- [What is needed]: Please retype all of the rows below word for word, without changing anything.

- [Provided information]:
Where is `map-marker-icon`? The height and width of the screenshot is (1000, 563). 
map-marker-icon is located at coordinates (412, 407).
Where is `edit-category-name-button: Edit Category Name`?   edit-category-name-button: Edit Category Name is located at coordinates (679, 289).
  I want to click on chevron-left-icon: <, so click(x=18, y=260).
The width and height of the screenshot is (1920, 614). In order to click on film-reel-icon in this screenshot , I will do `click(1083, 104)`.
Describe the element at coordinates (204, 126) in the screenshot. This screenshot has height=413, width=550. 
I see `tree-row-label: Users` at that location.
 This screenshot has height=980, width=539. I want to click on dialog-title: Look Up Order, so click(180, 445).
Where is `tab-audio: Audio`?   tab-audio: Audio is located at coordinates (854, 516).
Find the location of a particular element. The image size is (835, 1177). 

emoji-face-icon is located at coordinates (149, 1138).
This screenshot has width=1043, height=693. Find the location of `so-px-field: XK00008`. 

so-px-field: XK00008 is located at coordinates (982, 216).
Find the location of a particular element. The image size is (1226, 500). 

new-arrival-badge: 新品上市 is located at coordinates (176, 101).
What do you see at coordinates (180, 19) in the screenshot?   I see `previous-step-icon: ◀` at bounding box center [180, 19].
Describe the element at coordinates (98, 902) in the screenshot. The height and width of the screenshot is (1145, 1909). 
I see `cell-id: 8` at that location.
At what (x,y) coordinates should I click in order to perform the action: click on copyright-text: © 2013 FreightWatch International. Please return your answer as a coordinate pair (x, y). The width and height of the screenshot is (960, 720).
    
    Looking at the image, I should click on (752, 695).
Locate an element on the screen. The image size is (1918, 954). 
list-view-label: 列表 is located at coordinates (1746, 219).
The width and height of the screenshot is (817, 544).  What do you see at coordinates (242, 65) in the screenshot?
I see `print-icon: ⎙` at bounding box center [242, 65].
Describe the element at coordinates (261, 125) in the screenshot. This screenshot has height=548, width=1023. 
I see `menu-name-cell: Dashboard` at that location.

- [Written solution]:
Where is `map-marker-icon`? The height and width of the screenshot is (1000, 563). 
map-marker-icon is located at coordinates (412, 407).
Where is `edit-category-name-button: Edit Category Name`?   edit-category-name-button: Edit Category Name is located at coordinates (679, 289).
  I want to click on chevron-left-icon: <, so click(x=18, y=260).
The width and height of the screenshot is (1920, 614). In order to click on film-reel-icon in this screenshot , I will do `click(1083, 104)`.
Describe the element at coordinates (204, 126) in the screenshot. This screenshot has height=413, width=550. 
I see `tree-row-label: Users` at that location.
 This screenshot has height=980, width=539. I want to click on dialog-title: Look Up Order, so click(180, 445).
Where is `tab-audio: Audio`?   tab-audio: Audio is located at coordinates (854, 516).
Find the location of a particular element. The image size is (835, 1177). 

emoji-face-icon is located at coordinates (149, 1138).
This screenshot has width=1043, height=693. Find the location of `so-px-field: XK00008`. 

so-px-field: XK00008 is located at coordinates (982, 216).
Find the location of a particular element. The image size is (1226, 500). 

new-arrival-badge: 新品上市 is located at coordinates (176, 101).
What do you see at coordinates (180, 19) in the screenshot?   I see `previous-step-icon: ◀` at bounding box center [180, 19].
Describe the element at coordinates (98, 902) in the screenshot. The height and width of the screenshot is (1145, 1909). 
I see `cell-id: 8` at that location.
At what (x,y) coordinates should I click in order to perform the action: click on copyright-text: © 2013 FreightWatch International. Please return your answer as a coordinate pair (x, y). The width and height of the screenshot is (960, 720).
    
    Looking at the image, I should click on (752, 695).
Locate an element on the screen. The image size is (1918, 954). 
list-view-label: 列表 is located at coordinates (1746, 219).
The width and height of the screenshot is (817, 544).  What do you see at coordinates (242, 65) in the screenshot?
I see `print-icon: ⎙` at bounding box center [242, 65].
Describe the element at coordinates (261, 125) in the screenshot. This screenshot has height=548, width=1023. 
I see `menu-name-cell: Dashboard` at that location.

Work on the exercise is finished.